Tonnenschwere Steine werden durch die Luft geschleudert. Danach schlittert das Wrack zurück auf die Hauptstrasse, wo es Sekundenbruchteile später mit 73 km/h vom zweiten Mercedes gerammt wird.
Anklage wegen fahrlässiger Tötung
Aussergewöhnlich: In beiden Autos sitzen Frauen am Steuer. Während die Bosnierin Selma Z.* (†25) bei dem heftigen Unfall Ende März 2017 ihr Leben verliert, kommen ihre Schweizer Freundin Martina F.** (27) und ihr Beifahrer im zweiten Unfallwagen mit dem Schrecken davon.
Nun, fast drei Jahre nach dem Crash, muss sich die Überlebende in der kommenden Woche vor dem Kreisgericht Wil SG verantworten.

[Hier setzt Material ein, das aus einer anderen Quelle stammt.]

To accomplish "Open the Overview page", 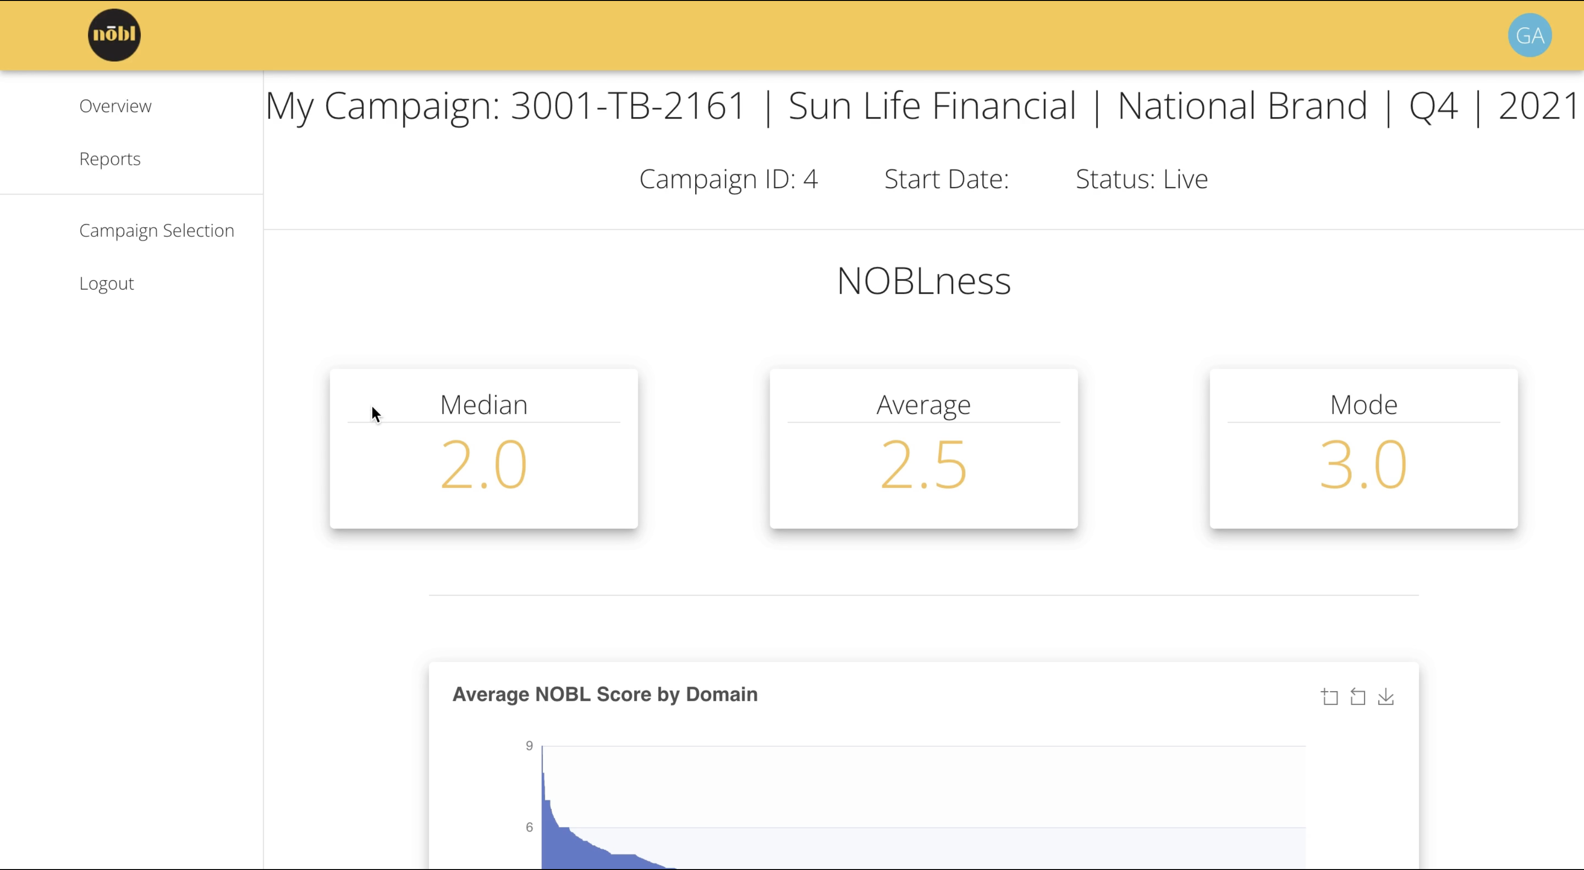I will click(x=115, y=105).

Die Staatsanwaltschaft fordert für Martina F. unter anderem wegen fahrlässiger Tötung eine Haftstrafe von 4½ Jahren.
Der Vorwurf der Anklage: Martina F. habe sich vor dem Todesdrama ein Raserrennen mit Selma Z. geliefert. «Ein Rennen? Das kann ich mir nicht vorstellen», sagt die Mutter (47) der Toten zu BLICK.
Ihr macht vielmehr das Verhalten von Martina F. zu schaffen. Diese soll nach dem Unfall ihren Ex-Freund angerufen haben, damit dieser ihren Mercedes bergen kommt. Wollte sie abhauen?
Mutter der Toten fordert gerechte Bestrafung
«Ich weiss es auch nicht», sagt die Mutter von Selma Z. ratlos. «Die ganze Geschichte macht mich nicht wütend, sondern einfach nur unglaublich traurig. Ich wünsche mir, dass sie ihre gerechte Strafe erhält.»
Die beiden jungen Frauen hatten sich schon von Kindesbeinen an gekannt und galten als beste Freundinnen. Vor dem Unfall, der sich gegen Mitternacht ereignete, waren die beiden in Wil im Ausgang, wo sie anscheinend tief ins Glas schauten.
Bei Coiffeuse Martina F. wurden 1,1 Promille, bei der im Firmenauto ihres Vaters verstorbenen Lidl-Verkäuferin Selma Z. gar 1,7 Promille Alkohol festgestellt. Und, wie der Verteidiger von F. in einem Communiqué schreibt, seien bei der Verunfallten auch noch THC im Blut und ein Abbauprodukt von Kokain im Blut gefunden worden.
Verteidigung bestreitet Raserrennen
Die Beschuldigte habe ihren Mercedes noch abgebremst, als sie gemerkt habe, dass sie von Selma Z. überholt werde. «Es trifft darum nicht zu, dass ein Fahrzeugrennen stattfand», so der Anwalt. Darüber hinaus basiere die Anklageschrift «in wesentlichen Punkten auf Interpretationen, die nicht zutreffen».
Die Eltern der Verunfallten Selma Z. treten im Gerichtsverfahren als Privatkläger auf und fordern eine Entschädigung von 40'000 Franken. Das Geld soll gespendet werden, wie die Mutter zu BLICK sagt. Für Martina F. gilt die Unschuldsvermutung.